Monday, April 13, 2009

How Penny Failed to Assist Me

My grandmother, my dad's mom, is turning 82 this year. Her name is Odelia but she's always gone by Penny. She is one of those women (That I am turning into, frankly) who knows everyone's story and doesn't notice that she's gone on too long in telling it. I rarely talk to her on the phone not because I don't like her (I do like her) but because it's a two hour time suck, easy, and at the end of it, I don't usually feel like I've absorbed any information.

She used to live in Overland and would drop in. One time, I came home from Easter down in Cairo, and she was planting my front garden. On a whim. Of course, when my parents were first married, she made them new curtains, or, more likely, resized second-hand ones, and let herself into the apartment to hang them while they were out of town.

Now she lives out past St. Charles and I don't see her much anymore. I think twice last year, in fact, which is shameful considering how many times I made it to Cape or Cairo or Columbia. But people fall off my radar if they aren't in my face all the time--the same is true with my Aunt Sarah, who only lives about 4 miles away. I could bike there, and yet, I don't.

Anyway, she called a couple weeks back and asked if I needed any help. I didn't, really, not at that point, but we chatted a bit about the baby, the girls, whatnot. She knows I'm working on genealogy and she had some things to add. And told me to call her if I needed help.

Well, I don't communicate that way. I didn't get that this was her way of asking to see the baby. My mom let me know about a week later that I probably needed to call Penny. Not in a guilt way, just in an understanding that Penny wanted to see Leo (her favorite uncle was a Leo--the name is a powerful draw) and that maybe I didn't catch her meaning. So I called. Told her I had this banner to make. Could she come hold the baby?

She came Monday, through the faux snow, and sat on my couch. I tanked Leo up, and, drunk on breast milk, he sat on my lap and smiled away at her. What a charmer. So cute. Cooed and grinned and batted his eyes. And she knew I had this banner, so she said to hand him over and go work.

I handed him over, and he started to cry. Not like "hey, I liked that lap better" or "but I'm not done sleeping/eating/etc." Like terrified painful shrieking. Like the little stork bite birth mark on his forehead turned purple. Angry scared bad news kind of crying. So I took him back. He instantly stopped, and turned on the charm, as if he hadn't just done that.

We tried a few more times. No luck. In the end, I didn't get much banner done, and that was probably good because I started over the next day. Penny also brought me a little statue of Mary because I'm her oldest granddaughter and she had been the oldest granddaughter and had it passed to her. It was Maria's. Maria was Alois Frick's daughter, one of the kids he abandoned in an orphanage in Cape Girardeau while he fled to Texas after the Civil War. The nuns gave her the statue.

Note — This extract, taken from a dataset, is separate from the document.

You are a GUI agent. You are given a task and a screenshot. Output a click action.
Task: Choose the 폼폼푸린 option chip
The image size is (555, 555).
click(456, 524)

The rest of the day, I tried a few times to give it a go upstairs--once Leo napped for about an hour and that worked ok. But the rest of the time, I was forced to hold him and visit with my grandmother. And you know, that wasn't such a bad idea.

The past few months, I feel like a wave of ancestry has been drowning me. Holding that mild-faced Mary statue and thinking about how I'm forcing roots down and filling in blanks in lives of people there's nobody left to talk about (Bridget Kidney, for instance, and Jennie Blake). I'm sucking up stories about my grandfather like they're a precious commodity. I'm stopping at cemeteries. I'm talking to my grandmother, and listening.

Leo probably won't remember her, I think as she leaves--Sophia barely remembers Mike's grandmother who died when she was almost 3. Maybe Penny will make it another 10 or 15 years, but she is already not the same person I knew in college or when I first moved here. Two days after her visit, my mom called to tell me she'd fallen and broken her wrist--the way she said it on the phone to my dad was "I fell three times today and broke my wrist," as if she had to keep trying. We laughed a bit at this--we know this woman and who she is--but it was another reminder of how the present is quickly, silently, slipping into the past.

Not what I intended to sit and write. But that's ok too.

3 comments:

Dona said...

What is it about genealogy that draws us? I never thought I'd be interested in my ancestors, but I'm fascinated by the old photographs my mom gave me.

Glad you still have your grandmother and have the foresight to ask her questions and really listen to the answers. I only half listened to mine.

Eulalia (Lali) said...

Odelia--what a wonderful name. Sounds medieval to me. I think the original owner was French, Sainte Odile.

Mali said...

I know this is redundant to you, but write the stories down so they're not forgotten or confused.

I've been thinking about a story my dad told me, and I have a question about it, but he's gone, and I suspect noone else will know the answer. I'm glad you're listening.